You can do so using the Makefile included in here though:

# run postgres in docker
#
make db


# start a kubernetes cluster using `kind` with a modified CRI (because ..
# containerd) that whitelists `http`-based registries.
#
make cluster


# build, install, and run Concourse (make sure you run `yarn build` 
# first to build the UI assets)
#
make run

That done, you can now access Concourse on http://localhost:8080.

using the helm chart

I've uploaded an image (cirocosta/concourse:k8s-iter-1) to DockerHub for those wanting to try out the "in-cluster" experience, and repurposed "the Helm chart of today" to support the "runtime of tomorrow".

# clone the branch of the chart where it includes the necessary RBAC configs for
# setting up a service account that's powerful enough
#
git clone \
        --branch k8s-iter-1 \
        https://github.com/concourse/concourse-chart


# clone the branch of this PR
#
git clone \
        --branch k8s-iter-1 \
        https://github.com/concourse/concourse


# get the `init` configmap into the cluster so that we can hold containers alive
# until processes are meant to be executed in them.
#
NAMESPACE=default make -C ./concourse init


# install the chart / render the templates with the sample values under
# `hack/k8s/values.yaml` from this PR's branch
#
helm dependency update ./concourse-chart
helm upgrade \
        --install \
        --values=./concourse/hack/k8s/values.yaml \
        test \
        ./concourse-chart

with the chart installed, you can now port-forward ATC (http://localhost:8080) and get going.

ps.: your cluster must have support for pulling images from http-based registries served as pods. you can have a local cluster running make -C concourse cluster if you'd like to use kind).

how it works

The execution of each step follows the same pattern as we're accustomed with when using Garden, where we set the sandbox up, and then run the desired process inside it ( db.Creating() -> container.Create() -> db.Created()... -> container.Run())
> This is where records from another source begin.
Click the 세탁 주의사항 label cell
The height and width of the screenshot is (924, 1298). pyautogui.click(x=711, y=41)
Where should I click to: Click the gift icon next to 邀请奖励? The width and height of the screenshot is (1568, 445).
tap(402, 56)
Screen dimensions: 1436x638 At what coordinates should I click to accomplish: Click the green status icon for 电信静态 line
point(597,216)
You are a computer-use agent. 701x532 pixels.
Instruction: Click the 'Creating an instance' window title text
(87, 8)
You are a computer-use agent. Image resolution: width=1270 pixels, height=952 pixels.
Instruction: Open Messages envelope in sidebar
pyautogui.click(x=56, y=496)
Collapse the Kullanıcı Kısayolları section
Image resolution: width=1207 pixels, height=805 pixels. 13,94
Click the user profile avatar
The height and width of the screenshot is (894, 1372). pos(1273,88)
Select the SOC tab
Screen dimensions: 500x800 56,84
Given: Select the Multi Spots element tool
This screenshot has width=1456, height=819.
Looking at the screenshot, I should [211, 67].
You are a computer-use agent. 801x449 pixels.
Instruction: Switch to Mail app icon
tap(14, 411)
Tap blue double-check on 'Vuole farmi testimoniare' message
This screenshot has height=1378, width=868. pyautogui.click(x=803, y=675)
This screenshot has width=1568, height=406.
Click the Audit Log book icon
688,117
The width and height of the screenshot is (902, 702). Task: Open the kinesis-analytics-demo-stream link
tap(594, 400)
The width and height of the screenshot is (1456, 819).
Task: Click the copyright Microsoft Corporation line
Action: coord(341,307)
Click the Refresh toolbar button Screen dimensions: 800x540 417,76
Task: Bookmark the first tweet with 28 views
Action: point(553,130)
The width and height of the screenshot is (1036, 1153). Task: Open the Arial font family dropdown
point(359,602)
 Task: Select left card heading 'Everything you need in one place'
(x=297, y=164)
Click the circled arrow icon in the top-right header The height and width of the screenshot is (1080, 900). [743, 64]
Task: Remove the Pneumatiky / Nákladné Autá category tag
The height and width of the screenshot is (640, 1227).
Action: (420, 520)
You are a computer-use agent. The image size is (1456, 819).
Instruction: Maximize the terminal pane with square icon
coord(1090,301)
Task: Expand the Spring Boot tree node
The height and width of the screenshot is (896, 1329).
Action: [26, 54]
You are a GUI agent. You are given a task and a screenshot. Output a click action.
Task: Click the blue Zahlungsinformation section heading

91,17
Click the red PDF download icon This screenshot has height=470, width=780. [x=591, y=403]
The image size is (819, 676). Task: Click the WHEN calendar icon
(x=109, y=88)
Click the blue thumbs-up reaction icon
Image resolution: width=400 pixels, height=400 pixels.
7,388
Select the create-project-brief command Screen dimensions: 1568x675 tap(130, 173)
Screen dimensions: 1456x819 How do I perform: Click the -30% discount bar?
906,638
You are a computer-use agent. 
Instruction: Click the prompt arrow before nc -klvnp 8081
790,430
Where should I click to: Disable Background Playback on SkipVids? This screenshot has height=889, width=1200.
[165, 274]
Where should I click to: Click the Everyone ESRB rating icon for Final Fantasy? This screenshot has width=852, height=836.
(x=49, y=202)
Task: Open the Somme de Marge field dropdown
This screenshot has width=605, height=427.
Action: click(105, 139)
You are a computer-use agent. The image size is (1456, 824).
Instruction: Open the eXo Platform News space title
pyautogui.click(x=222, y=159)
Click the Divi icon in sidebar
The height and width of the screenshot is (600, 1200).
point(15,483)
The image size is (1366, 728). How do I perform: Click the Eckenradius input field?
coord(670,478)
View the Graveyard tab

Because a build plan can be seen as a directed acyclic graph when it comes to dependencies, we can rely on that fact to dictate how each step either gathers inputs, our supplies outputs.

For each step, as long as its dependencies (including transitive ones) were able to fulfill what they should (e.g., a get successfully running /opt/resource/in), it'll be able to retrieve any artifact that it might need.

When running a step, atc communicates with Kubernetes to create pods that represent those steps.

Each step pod can be seen as a potential permutation of two configurations:

  • i. having an "inputs fetcher" init container, responsible for fetching artifacts retrieves by dependnecies
  • ii. having an "output streamer" sidecar container, responsible for providing artifacts to those who might depend on this step

For instance, task in the example above would look like:

  • having an "input fetcher" capable of retrieving data from repository and image
  • having an "output streamer" capable of streaming the artifacts it produces to the "bucket" step ("bucket" would pull from the output streamer endpoint)

so that in the end, we have this form of "peer-to-peer" communication between the pods themselves:

(arrow direction indicating "depends on")

Once done with the build, the regular internal Concourse container lifecycle would take care of moving the pods in our DB for CREATED state to DESTROYING, which the kubernetes implementation of a worker would then notice the desire to not having certain pods, and then proceed with deleting them.

concerns about the current design

The current approach presented here is very focused towards not changing much of the current constructs in our codebase as is of today.

Despite demonstrating that it is possible to run Concourse on Kubernetes, the current design might raise some eyebrows.

insecure registry whitelisting

Given that the container runtimes that kubelets communicate with need to trust the registries that they interact with, we have to rely on whitelisting the internal pod domain as trusted insecure registries.

Interestingly, this is already done by default on GKE.

next iterations

To work around this, we can explore the avenue of having the images being pushed to a central registry in the cluster that's trusted by the kubelets.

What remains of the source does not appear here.